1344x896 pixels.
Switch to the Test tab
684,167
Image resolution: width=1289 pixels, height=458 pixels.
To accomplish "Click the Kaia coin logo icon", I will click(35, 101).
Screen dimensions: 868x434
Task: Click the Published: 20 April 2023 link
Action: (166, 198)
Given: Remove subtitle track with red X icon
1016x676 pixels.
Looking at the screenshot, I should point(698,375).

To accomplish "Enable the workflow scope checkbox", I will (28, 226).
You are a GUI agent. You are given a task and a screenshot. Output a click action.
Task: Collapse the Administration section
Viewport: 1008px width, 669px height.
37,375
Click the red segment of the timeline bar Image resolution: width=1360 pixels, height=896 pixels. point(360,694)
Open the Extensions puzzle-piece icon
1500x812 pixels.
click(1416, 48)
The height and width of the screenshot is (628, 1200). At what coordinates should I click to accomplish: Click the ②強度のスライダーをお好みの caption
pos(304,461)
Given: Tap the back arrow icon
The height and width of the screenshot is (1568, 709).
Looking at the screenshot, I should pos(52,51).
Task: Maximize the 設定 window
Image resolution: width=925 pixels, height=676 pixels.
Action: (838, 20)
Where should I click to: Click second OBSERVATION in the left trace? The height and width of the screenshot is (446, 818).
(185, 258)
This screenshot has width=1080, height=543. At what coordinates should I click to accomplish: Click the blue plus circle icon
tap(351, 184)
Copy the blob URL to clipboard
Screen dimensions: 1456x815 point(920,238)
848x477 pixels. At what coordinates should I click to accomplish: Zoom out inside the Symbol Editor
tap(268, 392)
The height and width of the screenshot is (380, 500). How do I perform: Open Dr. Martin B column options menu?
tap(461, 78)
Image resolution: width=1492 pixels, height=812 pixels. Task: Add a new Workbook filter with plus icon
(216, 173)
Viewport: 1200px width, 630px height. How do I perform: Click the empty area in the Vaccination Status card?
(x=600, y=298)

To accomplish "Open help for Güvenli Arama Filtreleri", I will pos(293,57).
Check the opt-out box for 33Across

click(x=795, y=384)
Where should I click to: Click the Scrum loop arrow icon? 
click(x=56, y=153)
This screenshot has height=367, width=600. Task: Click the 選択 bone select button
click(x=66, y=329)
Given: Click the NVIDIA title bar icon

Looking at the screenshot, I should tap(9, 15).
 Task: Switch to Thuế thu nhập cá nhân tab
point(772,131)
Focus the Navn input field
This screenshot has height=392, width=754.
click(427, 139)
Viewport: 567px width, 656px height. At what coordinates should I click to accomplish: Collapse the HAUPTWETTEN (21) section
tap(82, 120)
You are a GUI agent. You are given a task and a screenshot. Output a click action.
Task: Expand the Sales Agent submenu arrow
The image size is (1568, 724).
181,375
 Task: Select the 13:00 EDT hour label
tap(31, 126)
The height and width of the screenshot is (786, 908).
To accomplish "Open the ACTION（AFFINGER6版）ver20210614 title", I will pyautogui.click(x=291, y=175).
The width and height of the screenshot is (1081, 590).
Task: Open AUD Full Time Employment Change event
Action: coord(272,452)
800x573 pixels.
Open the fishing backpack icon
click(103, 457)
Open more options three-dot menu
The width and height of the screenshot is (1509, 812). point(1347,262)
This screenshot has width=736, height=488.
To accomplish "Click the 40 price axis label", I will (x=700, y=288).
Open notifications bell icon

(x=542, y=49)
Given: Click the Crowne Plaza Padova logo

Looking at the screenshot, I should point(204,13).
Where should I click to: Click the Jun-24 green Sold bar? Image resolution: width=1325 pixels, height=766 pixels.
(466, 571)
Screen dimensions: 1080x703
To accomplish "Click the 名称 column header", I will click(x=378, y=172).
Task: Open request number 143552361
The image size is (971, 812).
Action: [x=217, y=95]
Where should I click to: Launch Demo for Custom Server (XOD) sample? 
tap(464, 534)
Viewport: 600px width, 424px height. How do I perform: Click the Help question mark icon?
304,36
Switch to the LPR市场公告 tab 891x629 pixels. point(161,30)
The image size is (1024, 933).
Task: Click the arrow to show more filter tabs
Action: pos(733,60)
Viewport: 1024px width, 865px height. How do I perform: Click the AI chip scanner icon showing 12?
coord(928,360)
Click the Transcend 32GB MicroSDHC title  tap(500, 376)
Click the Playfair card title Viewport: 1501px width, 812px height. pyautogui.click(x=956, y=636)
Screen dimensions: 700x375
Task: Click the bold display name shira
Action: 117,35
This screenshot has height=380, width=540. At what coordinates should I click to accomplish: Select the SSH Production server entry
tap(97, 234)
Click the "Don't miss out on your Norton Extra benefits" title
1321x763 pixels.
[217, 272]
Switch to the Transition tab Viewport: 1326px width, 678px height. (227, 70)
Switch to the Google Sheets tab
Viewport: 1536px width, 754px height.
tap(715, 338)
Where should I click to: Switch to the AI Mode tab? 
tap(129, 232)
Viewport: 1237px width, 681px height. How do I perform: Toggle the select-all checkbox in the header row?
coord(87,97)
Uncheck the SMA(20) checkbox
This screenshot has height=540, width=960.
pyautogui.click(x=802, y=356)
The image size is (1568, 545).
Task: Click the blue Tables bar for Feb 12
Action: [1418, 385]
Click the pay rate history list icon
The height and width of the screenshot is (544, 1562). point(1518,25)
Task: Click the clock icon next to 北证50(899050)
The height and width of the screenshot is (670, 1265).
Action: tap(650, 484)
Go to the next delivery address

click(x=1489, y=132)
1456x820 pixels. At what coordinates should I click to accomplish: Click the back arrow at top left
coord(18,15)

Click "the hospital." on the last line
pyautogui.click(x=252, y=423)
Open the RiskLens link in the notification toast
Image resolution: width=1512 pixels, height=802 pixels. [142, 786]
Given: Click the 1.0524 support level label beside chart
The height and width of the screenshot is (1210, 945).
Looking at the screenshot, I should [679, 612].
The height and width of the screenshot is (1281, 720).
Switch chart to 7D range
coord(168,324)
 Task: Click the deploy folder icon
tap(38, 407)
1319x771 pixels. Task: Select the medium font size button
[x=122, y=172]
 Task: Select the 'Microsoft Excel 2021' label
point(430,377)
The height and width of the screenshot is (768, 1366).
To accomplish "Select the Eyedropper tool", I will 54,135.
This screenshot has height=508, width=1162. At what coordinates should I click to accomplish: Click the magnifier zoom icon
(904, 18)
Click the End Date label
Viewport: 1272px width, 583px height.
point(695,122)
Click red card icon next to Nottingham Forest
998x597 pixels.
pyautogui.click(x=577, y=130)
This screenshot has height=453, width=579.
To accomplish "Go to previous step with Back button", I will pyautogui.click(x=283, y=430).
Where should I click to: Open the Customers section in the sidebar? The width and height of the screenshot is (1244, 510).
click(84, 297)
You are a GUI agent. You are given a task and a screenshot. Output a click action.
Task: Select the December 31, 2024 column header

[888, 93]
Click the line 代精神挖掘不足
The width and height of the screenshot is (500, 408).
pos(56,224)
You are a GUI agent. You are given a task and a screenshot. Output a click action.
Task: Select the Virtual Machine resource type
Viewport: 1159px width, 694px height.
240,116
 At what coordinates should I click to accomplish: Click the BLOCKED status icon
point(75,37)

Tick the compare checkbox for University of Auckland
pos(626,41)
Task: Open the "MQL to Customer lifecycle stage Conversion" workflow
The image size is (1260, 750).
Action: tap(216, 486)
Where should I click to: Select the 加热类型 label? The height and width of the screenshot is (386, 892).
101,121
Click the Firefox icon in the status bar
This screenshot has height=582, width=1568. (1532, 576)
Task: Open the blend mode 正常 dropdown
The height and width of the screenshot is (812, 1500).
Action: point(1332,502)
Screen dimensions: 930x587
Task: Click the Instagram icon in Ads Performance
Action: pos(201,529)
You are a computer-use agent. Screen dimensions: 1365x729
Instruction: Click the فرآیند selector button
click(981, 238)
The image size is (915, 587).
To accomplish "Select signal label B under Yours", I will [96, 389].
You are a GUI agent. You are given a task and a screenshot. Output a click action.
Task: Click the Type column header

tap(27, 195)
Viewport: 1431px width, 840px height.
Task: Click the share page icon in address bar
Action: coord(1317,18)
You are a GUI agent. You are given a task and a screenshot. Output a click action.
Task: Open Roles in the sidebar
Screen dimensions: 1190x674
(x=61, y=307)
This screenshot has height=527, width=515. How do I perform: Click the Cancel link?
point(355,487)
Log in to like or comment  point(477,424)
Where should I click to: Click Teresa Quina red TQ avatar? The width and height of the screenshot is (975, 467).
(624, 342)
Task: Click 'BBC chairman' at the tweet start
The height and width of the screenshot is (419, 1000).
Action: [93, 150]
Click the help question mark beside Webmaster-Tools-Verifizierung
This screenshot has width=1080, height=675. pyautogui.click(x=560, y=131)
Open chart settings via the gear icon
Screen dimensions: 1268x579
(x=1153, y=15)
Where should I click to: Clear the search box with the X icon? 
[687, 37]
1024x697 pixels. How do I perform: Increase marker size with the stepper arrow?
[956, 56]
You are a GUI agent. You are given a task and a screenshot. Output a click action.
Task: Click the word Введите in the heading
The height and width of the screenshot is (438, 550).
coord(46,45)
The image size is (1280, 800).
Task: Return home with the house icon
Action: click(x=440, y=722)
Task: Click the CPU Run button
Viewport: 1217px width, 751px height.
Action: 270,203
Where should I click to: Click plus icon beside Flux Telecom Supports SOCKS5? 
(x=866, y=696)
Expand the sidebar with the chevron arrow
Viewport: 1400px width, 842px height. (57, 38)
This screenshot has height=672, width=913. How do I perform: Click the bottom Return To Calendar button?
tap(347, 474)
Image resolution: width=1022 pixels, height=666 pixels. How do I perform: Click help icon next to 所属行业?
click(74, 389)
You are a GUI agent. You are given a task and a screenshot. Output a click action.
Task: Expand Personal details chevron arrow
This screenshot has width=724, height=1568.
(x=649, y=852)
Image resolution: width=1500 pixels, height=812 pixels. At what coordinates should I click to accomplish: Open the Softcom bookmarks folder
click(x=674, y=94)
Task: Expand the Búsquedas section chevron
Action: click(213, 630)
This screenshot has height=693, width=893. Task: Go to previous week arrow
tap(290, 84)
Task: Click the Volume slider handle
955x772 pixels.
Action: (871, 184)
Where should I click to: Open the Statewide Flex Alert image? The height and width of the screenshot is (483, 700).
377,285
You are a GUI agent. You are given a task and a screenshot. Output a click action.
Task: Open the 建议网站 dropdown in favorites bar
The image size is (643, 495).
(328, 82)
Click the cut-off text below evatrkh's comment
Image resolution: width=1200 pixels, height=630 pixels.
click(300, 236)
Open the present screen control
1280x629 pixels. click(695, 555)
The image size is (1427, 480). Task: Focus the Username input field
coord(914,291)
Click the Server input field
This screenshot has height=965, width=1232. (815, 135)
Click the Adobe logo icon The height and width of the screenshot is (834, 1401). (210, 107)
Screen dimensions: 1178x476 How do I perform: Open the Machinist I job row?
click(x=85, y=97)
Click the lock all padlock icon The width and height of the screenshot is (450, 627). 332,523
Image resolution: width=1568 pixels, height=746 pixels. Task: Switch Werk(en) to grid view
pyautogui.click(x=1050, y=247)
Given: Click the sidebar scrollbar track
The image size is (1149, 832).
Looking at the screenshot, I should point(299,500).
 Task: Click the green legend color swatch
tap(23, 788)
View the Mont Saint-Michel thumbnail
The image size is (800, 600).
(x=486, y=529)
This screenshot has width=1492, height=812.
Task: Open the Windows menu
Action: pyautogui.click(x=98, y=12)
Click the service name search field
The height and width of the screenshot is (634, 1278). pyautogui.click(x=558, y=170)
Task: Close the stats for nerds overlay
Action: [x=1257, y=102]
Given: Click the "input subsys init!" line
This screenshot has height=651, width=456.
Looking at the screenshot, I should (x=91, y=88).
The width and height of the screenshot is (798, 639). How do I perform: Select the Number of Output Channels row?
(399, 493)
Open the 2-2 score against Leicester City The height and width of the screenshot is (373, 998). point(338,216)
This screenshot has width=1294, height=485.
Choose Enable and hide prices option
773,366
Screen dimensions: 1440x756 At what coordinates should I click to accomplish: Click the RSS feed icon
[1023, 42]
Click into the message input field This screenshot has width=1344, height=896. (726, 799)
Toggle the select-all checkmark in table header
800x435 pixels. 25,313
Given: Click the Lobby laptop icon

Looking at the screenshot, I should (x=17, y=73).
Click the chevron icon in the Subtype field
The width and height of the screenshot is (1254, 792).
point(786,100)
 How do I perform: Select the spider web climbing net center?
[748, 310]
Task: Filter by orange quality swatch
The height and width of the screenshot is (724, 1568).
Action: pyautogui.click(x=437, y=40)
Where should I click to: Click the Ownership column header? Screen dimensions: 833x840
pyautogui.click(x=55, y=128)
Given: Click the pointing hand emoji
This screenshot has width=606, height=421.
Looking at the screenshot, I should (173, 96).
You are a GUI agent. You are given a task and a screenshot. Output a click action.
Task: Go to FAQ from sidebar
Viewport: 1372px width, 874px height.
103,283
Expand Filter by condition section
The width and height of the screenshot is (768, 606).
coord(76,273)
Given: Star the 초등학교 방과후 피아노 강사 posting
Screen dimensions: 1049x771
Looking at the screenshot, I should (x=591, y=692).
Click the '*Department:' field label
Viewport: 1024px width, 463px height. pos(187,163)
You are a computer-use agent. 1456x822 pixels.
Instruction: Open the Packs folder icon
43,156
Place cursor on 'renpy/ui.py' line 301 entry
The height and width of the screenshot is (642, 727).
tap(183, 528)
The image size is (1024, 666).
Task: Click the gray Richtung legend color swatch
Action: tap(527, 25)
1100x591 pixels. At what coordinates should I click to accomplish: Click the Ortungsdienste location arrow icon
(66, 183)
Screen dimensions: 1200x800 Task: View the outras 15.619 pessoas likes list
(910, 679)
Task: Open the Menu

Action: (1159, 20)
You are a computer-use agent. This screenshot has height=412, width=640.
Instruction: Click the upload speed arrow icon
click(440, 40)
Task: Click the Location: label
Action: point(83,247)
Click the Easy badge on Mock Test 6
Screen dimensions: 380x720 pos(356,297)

★ ★ ★

Tally up the lines of the listing containing the word "comment". Give only the total.

Result for this task —
2